製品から情報へゲームチェンジ、『モノづくり日本』はノスタルジー

 さらに説明会の最後には、「ソフトバンクは、日本で第3位の携帯電話会社ではなく、世界1位のインターネットユーザーを抱える会社である」とし、「ソフトバンクは、インターネットの経済圏に、900社のグループ会社を持つインターネットカンパニーである。本業はインターネットであることを、もう一度、みなさんにリマインドしたい」とし、ソフトバンクグループは、14億人のユーザー数を誇り、中国の人口を超えているという冗談を交えながら、「これまでは、アリババとアリペイのユーザーが重複するという指摘があったため、今回はアリペイのユーザー数を除いた。重複は全体の2割程度だろう。世界でもっとも多くのインターネットユーザーを有しているのがソフトバンク」などとした。

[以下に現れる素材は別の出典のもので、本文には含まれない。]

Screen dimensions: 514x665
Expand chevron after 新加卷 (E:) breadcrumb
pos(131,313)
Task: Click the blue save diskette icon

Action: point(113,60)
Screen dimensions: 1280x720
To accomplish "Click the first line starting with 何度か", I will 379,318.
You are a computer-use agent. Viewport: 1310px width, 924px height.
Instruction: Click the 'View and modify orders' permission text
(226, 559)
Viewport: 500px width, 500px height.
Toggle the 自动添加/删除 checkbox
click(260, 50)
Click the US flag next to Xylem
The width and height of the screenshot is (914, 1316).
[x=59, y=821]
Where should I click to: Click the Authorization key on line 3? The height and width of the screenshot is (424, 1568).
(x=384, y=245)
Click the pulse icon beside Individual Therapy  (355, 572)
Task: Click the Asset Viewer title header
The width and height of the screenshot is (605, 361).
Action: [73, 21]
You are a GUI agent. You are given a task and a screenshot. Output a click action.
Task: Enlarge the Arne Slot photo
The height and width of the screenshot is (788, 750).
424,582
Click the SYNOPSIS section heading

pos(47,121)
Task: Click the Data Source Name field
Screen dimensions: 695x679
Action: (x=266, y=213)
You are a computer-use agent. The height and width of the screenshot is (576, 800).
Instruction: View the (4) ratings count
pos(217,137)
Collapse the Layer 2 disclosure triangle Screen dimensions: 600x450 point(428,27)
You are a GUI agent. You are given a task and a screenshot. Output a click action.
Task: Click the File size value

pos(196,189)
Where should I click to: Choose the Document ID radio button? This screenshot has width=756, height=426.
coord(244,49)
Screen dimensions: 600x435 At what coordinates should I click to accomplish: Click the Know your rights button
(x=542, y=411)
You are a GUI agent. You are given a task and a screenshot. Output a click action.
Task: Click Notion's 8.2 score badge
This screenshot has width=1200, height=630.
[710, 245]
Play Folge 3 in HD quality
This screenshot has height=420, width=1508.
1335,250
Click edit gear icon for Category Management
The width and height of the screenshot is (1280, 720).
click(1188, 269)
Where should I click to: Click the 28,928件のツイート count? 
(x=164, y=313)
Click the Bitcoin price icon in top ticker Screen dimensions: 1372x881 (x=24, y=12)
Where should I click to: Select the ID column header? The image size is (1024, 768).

 さらに、「ソフトバンクは2兆5000億円の時価総額があるが、そのうち1兆7000億円はネット企業としての株式価値。通信事業は8000億円にすぎない。また、ソフトバンクの6年間にわたる営業利益平均成長率は49%となっており、アップルには及ばないが、GoogleやAmazon以上に成長している。ソフトバンクは、インターネット業界におけるウォーレン・バフェット(米投資家)であり、成長事業であるインターネット事業と、安定した収入基盤が通信事業の両方を持っているのが強み」などと語った。

 そのほか、孫社長は、世界的にゲームチェンジが起こっていることを指摘。日本における家計支出において、情報通信が自動車を逆転していること、時価総額では「情報通信」が、「工業」の2倍となっていることを示しながら、「主役は、製品から情報へと変わっている。『モノづくり日本』といっている経営者や政治家は、今後、方向を誤るだろう。ノスタルジーをもちながら、モノづくりにこだわると日本のメーカーは部品屋になり、下請け、孫請けの立場になる。ハードウェアにソフトウェアを加え、さらにクラウドを組み合わせたトータルシステムとしての提案が必要であり、これはまさに情報通信である」などと語った。